Electrical and Electronics Engineering, Karamanoglu Mehmetbey University, Karaman, Turkey.
Civil, Environmental and Geodetic Engineering, Ohio State University, OH, Columbus, USA.
J Sci Food Agric. 2020 Dec;100(15):5577-5585. doi: 10.1002/jsfa.10610. Epub 2020 Jul 24.
Wheat, which is an essential nutrient, is an important food source for human beings because it is used in flour and feed production. As in many nutrients, wheat plays an important role in macaroni and bread production. The types of wheat used for both foods are different, namely bread and durum wheat. A strong separation of these two wheat types is important for product quality. This article differs from the traditional methods available for the identification of bread and durum wheat species. In this study, ultraviolet (UV) and white light (WL) images of wheat are obtained for both species. Wheat types in these images are classified by various machine learning (ML) methods. Afterwards, these images are fused by wavelet-based image fusion method.

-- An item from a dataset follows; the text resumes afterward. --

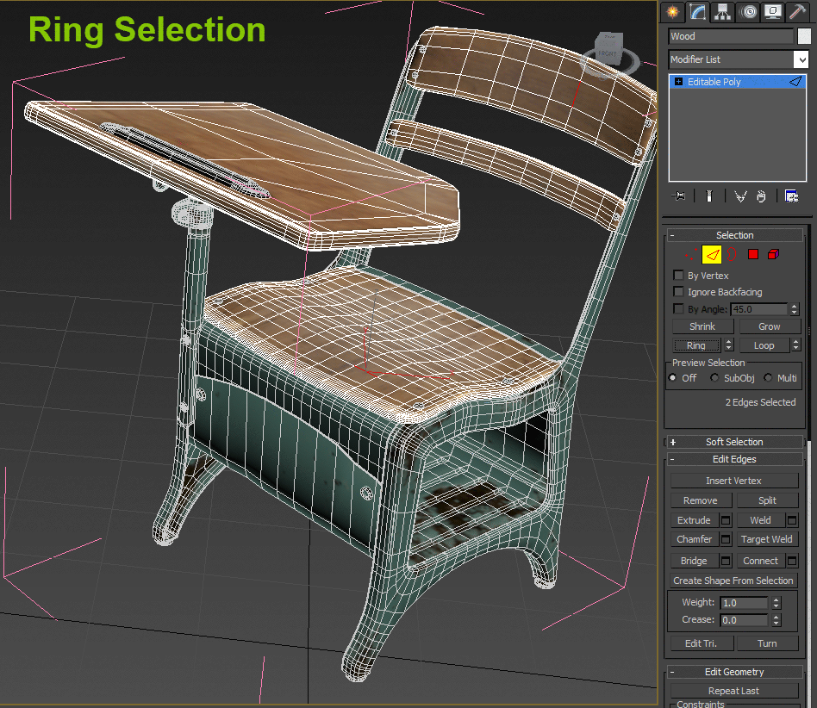The image size is (817, 708).
Task: Enable the By Vertex checkbox
Action: [x=678, y=276]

The highest accuracy value calculated using only UV and only WL image is 94.8276% and these accuracies are obtained by Support Vector Machine (SVM) and multilayer perceptron (MLP) algorithms, respectively. However, this accuracy value is 98.2759% for the fusion image and both MLP and SVM achieved the same success.

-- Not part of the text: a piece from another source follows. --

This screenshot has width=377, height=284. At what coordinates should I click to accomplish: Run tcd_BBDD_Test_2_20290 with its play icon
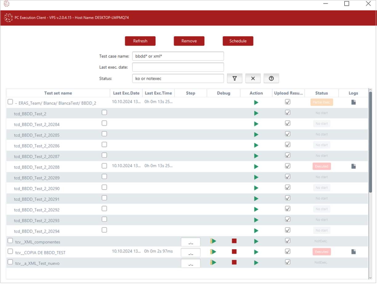pos(256,188)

Wavelet-based fusion has increased the classification accuracy of all three learning algorithms. It is concluded that the identification ability in the resulting fusion image is higher than the other two raw images. © 2020 Society of Chemical Industry.
小麦是一种重要的营养物质,也是人类的重要食物来源,因为它被用于面粉和饲料生产。与许多营养物质一样,小麦在通心粉和面包生产中起着重要作用。这两种食品所用的小麦种类不同,分别是面包小麦和硬粒小麦。这两种小麦类型的严格分离对产品质量很重要。本文与传统的面包小麦和硬粒小麦种鉴定方法不同。在这项研究中,获取了这两种小麦的紫外(UV)和白光(WL)图像。使用各种机器学习(ML)方法对这些图像中的小麦类型进行分类。然后,通过基于小波的图像融合方法对这些图像进行融合。
仅使用 UV 和仅使用 WL 图像计算得到的最高精度值分别为 94.8276%和 98.2759%,这两个精度值分别是通过支持向量机(SVM)和多层感知器(MLP)算法获得的。然而,融合图像的精度值为 98.2759%,MLP 和 SVM 均取得了相同的成功。
基于小波的融合提高了所有三种学习算法的分类精度。可以得出结论,融合后图像的识别能力高于其他两个原始图像。 © 2020 化学工业协会。